▶ Records provided:
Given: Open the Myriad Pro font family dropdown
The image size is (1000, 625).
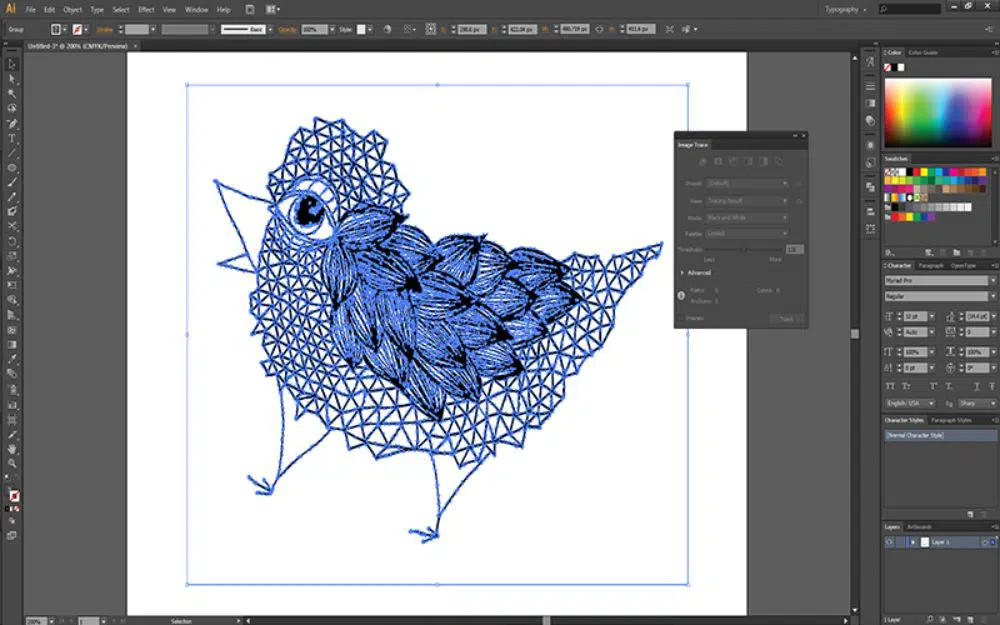Looking at the screenshot, I should pos(938,281).

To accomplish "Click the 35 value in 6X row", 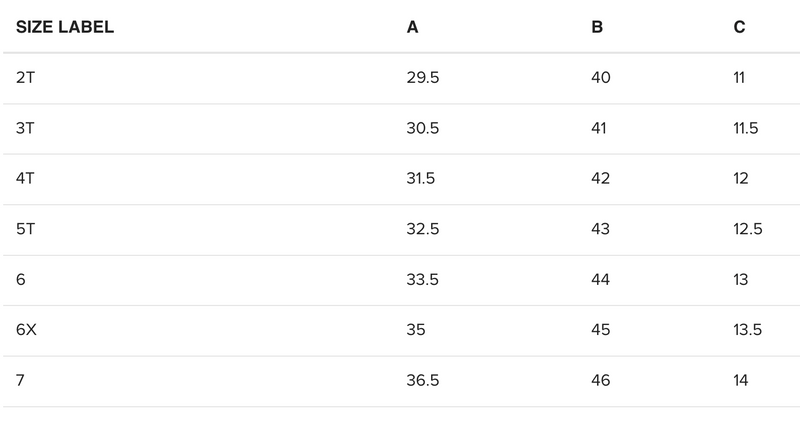I will [416, 330].
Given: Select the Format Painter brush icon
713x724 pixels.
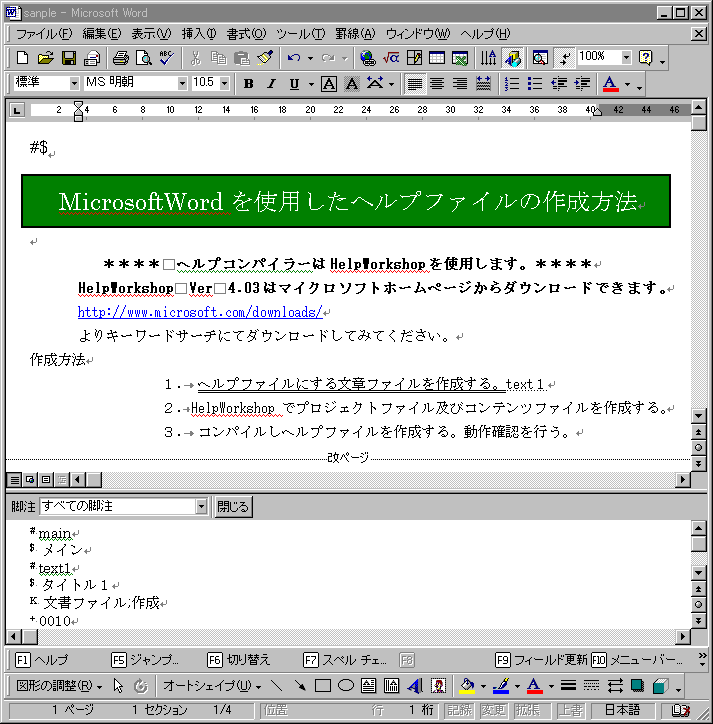Looking at the screenshot, I should click(264, 58).
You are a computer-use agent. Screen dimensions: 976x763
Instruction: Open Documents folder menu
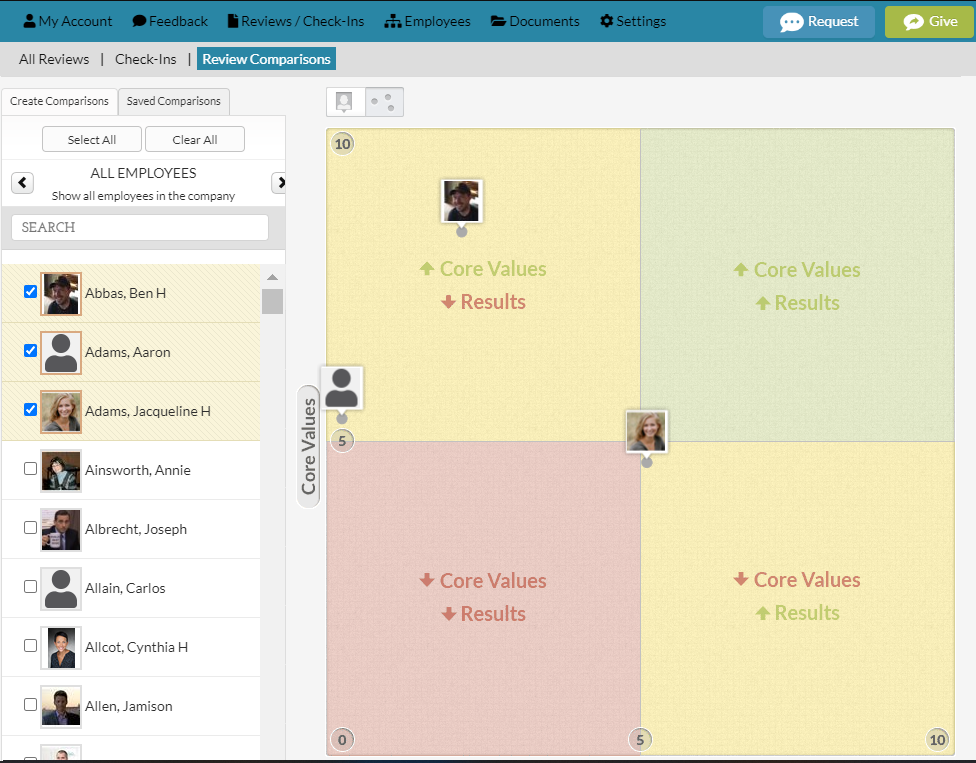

▶ Problem description: Your answer must be exactly the lines from the one with "Given: Select the Format Painter brush icon" through the final line of the data, with no pictures in it.

▶ Result:
Given: Select the Format Painter brush icon
713x724 pixels.
Looking at the screenshot, I should click(264, 58).
You are a computer-use agent. Screen dimensions: 976x763
Instruction: Open Documents folder menu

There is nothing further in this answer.